Don’t Waste Your Money On Homeopathic ‘Drugs’

Don’t Waste Your Money On Homeopathic ‘Drugs’

When you or your child is sick and all you care about is relief, you’ll perk up at any promise a pill bottle makes. But some of those packages hold no medicine at all, just homeopathic “remedies.” Australians spend around $1.2 billion per year on non-prescription vitamins, herbal remedies and natural medicines. Their makers are legally allowed to lie to you and say these products can improve your health or provide relief to ailments, even though they absolutely definitely do not.

Illustration by Sam Woolley. Snake oil salesman photo by Carol Highsmith.

How We Know Homeopathy Is Useless

Homeopathic doesn’t mean natural, or herbal, or home remedy. Drugs labelled homeopathic are considered “low risk medicine” that fall under the category of “complementary medicine” that is regulated by the Therapeutic Goods Administration (TGA). But there have been persistent problems with labelling on homeopathic goods for a long time.

Take coffee, for example. Coffee keeps you awake. So homeopathic companies may mix one part of a raw coffee bean preparation (“Coffea cruda”) with one million parts water, and uses this in their cold and cough as a sleep aid.
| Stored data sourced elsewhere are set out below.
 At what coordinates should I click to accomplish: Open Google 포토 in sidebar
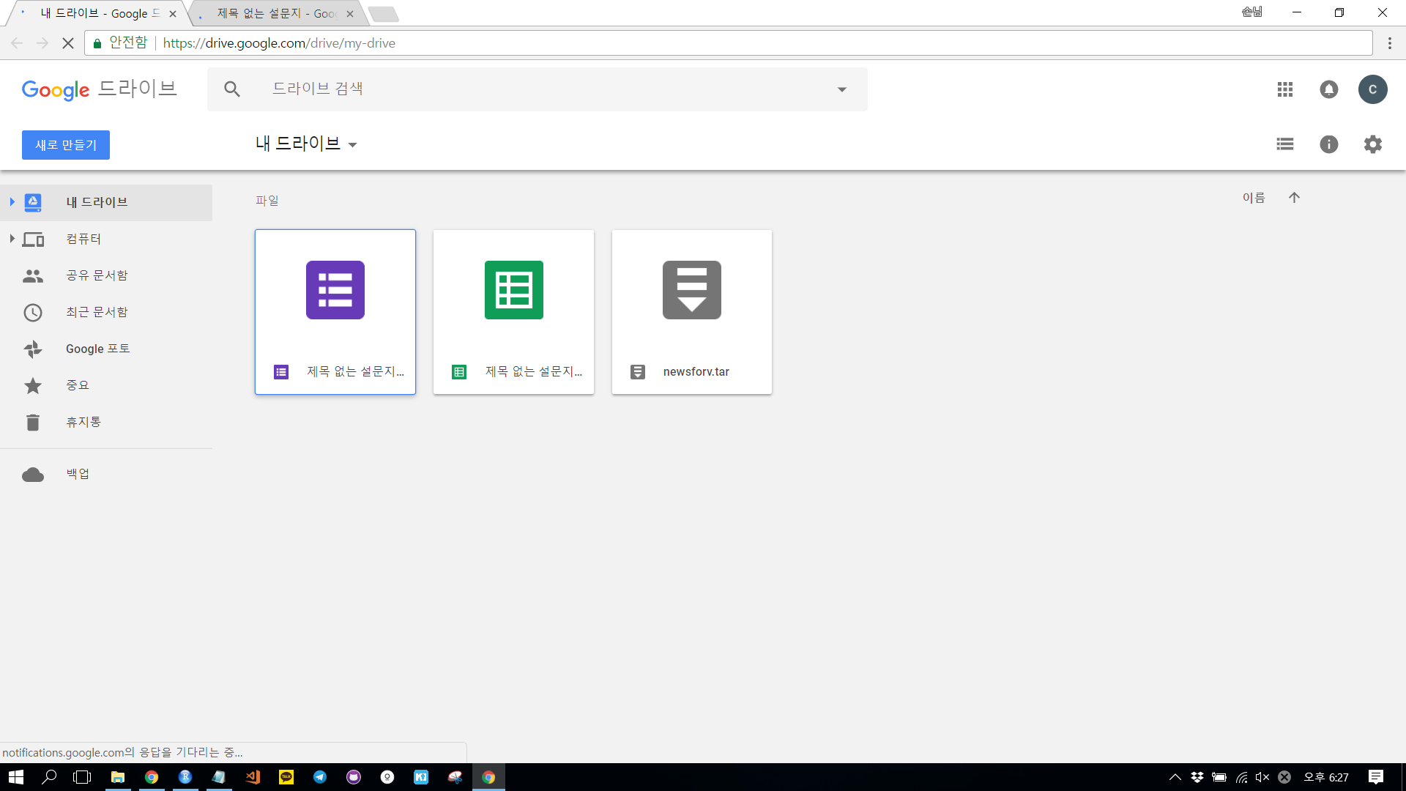coord(97,349)
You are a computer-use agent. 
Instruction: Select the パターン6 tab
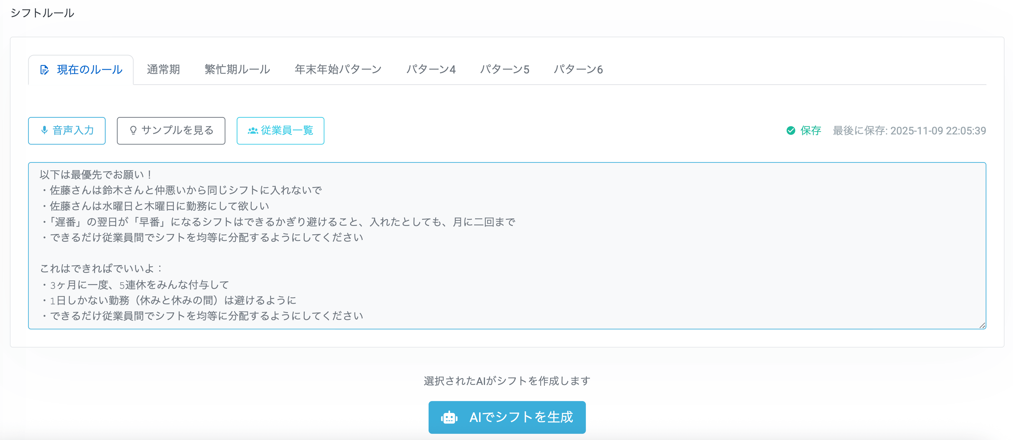pos(578,70)
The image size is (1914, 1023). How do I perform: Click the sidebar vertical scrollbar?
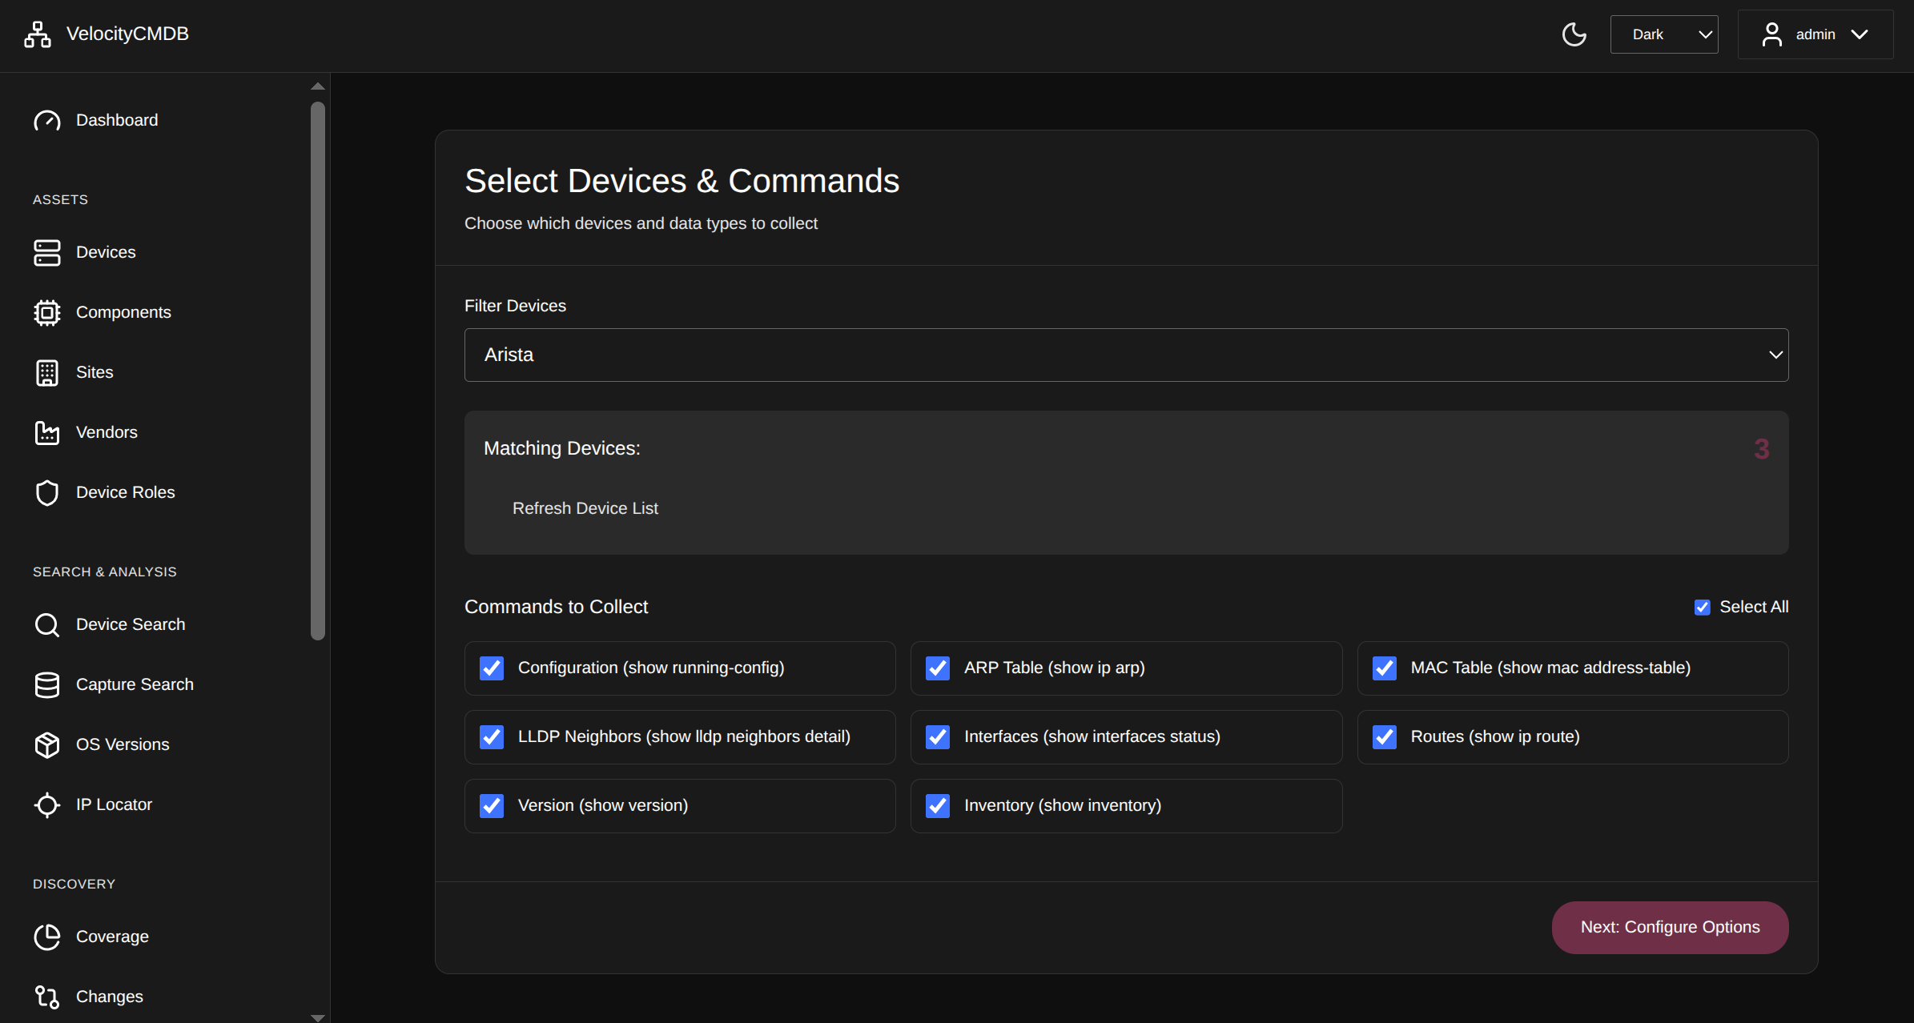click(x=318, y=368)
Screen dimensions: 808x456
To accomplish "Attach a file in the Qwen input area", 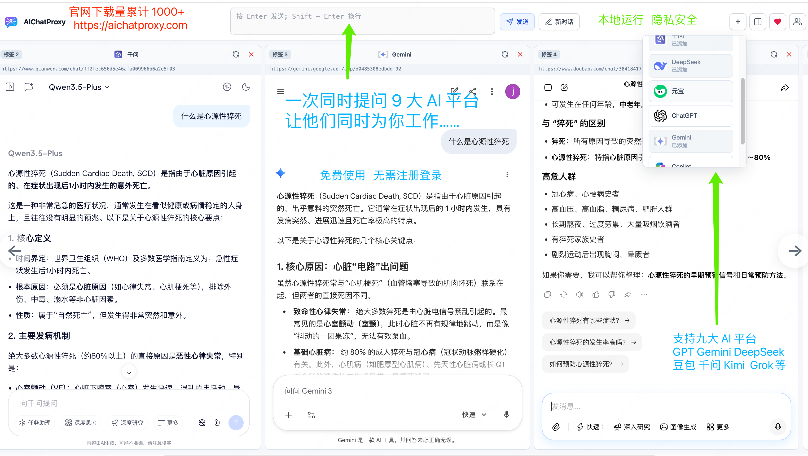I will [x=217, y=422].
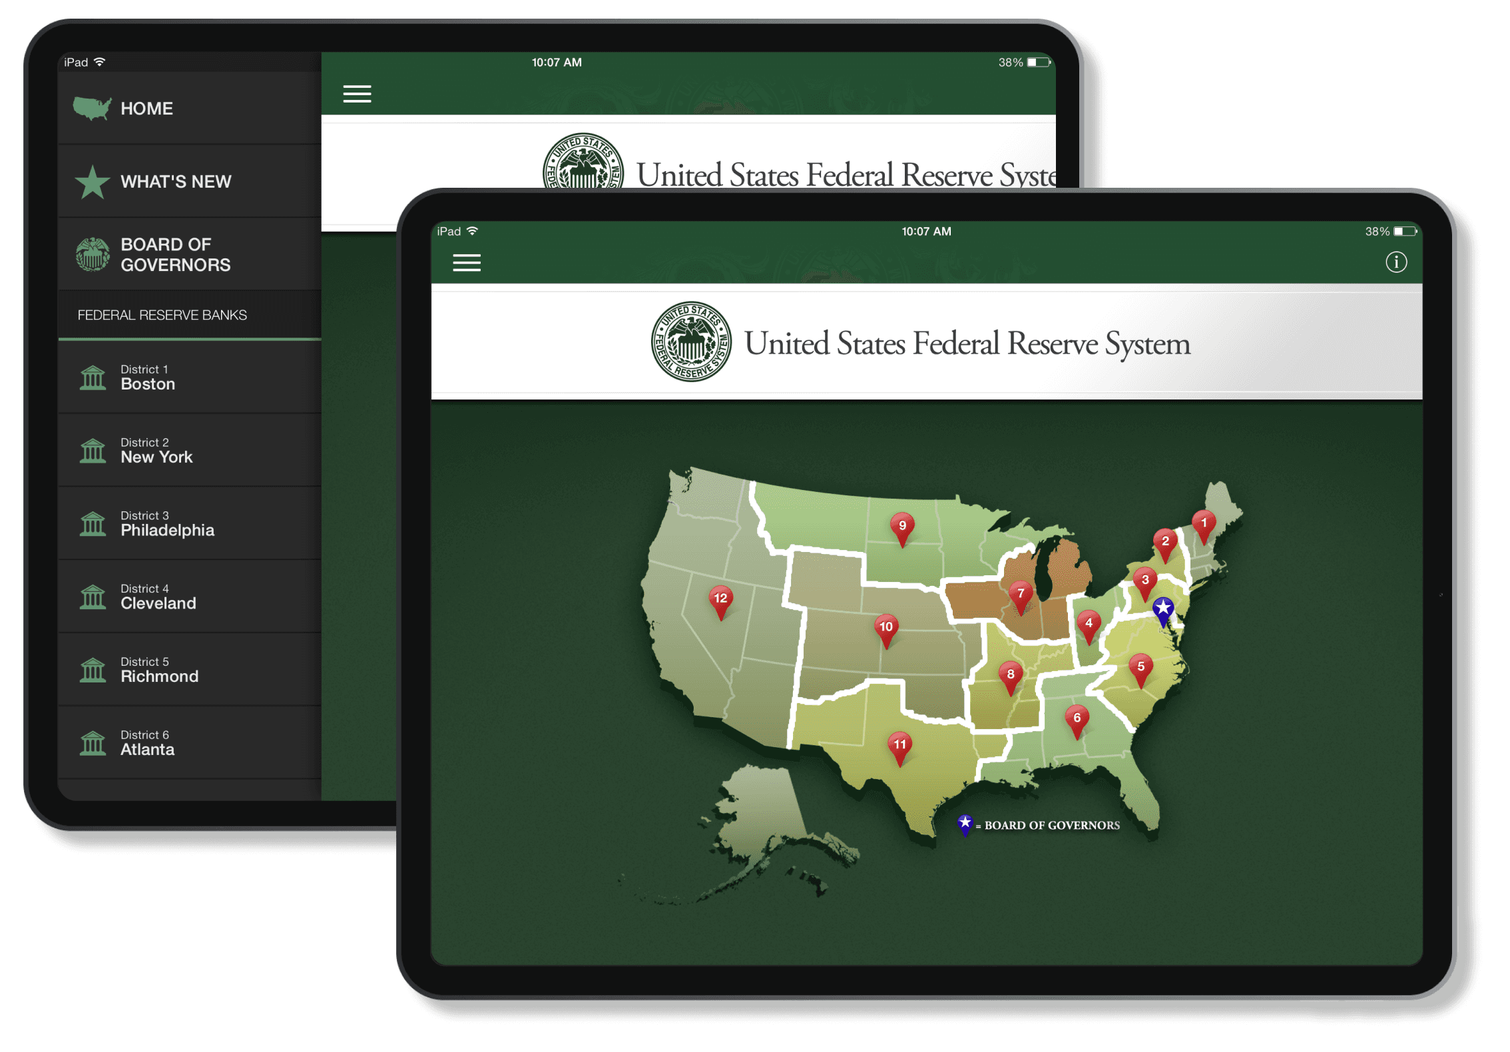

Caffeine doesn’t work this way. Even if it was 1 part per million caffeine (rather than one part per million raw coffee bean, which is not pure caffeine), there is no way that diluting it would turn it into a sleep aid.

This theory comes from the days before we knew that bacteria and viruses cause disease, and before we knew that substances are made of molecules. It turns out that some homeopathic dilutions are so extreme that your chances are better at winning the lottery than at finding a single molecule of the original substance in the bottle you buy at the drugstore. According to Guardian Australia: “By diluting these substances in water or alcohol, homeopaths claim the resulting mixture retains a “memory” of the original substance that triggers a healing response in the body.”

Homeopaths recognise this, shrug, and say “something other than molecules” (i.e., magic) must be at work. So when you buy a homeopathic medication, you’re paying ten dollars or so for a tiny bottle of mostly water. Or sometimes it’s a little packet of sugar pills. If this stuff is prepared according to FDA regulations, it has absolutely no medicine in it — but can still say on the package that it will cure your cough and cold.

It Is Totally Legal for Homeopathic Drug Makers to Lie to You

In Australia, all medicines come under the control of the Therapeutic Goods Administration (TGA) but homeopathic preparations are not usually registered with the TGA and some may be exempt from the TGA good manufacturing practice (GMP) requirements.

While TGA does have guideline when it comes to claims made on the labels of complementary medicines, they’re not very strict on enforcing it. Companies that make homeopathic goods can conduct test that are not statistically or scientifically significant to ‘validate’ the effectiveness of their drugs.

Texts that are often used on those drugs are based on “provings” that describe what the drug does to healthy people. If a homeopath says that something is clinically proven, they don’t mean that they have tested whether it works against disease; it means that they have collected data on what it does to people who don’t have the disease.

This means that the symptoms a drug causes in healthy people, and the symptoms it is meant to cure, are conveniently the same.

Shop Carefully to Avoid These Useless ‘Drugs’

In truth, these fake remedies are only safe if the ingredients are actually at homeopathic doses, and if the makers haven’t snuck any herbal medicines into the “inactive ingredients” list.

It’s best to avoid homeopathic remedies entirely. They might be harmful, and even in the best case they’re a ripoff.

The placebo effect is a real thing, but if you feel the need to invoke it, go for some chicken soup or lemon tea instead of giving money to people that are lying to you for profit. It’s ridiculous that our drugstores are full of this garbage, and that adherents of an obsolete medical theory get a special carve-out in the drug laws of 2016. Don’t buy this crap.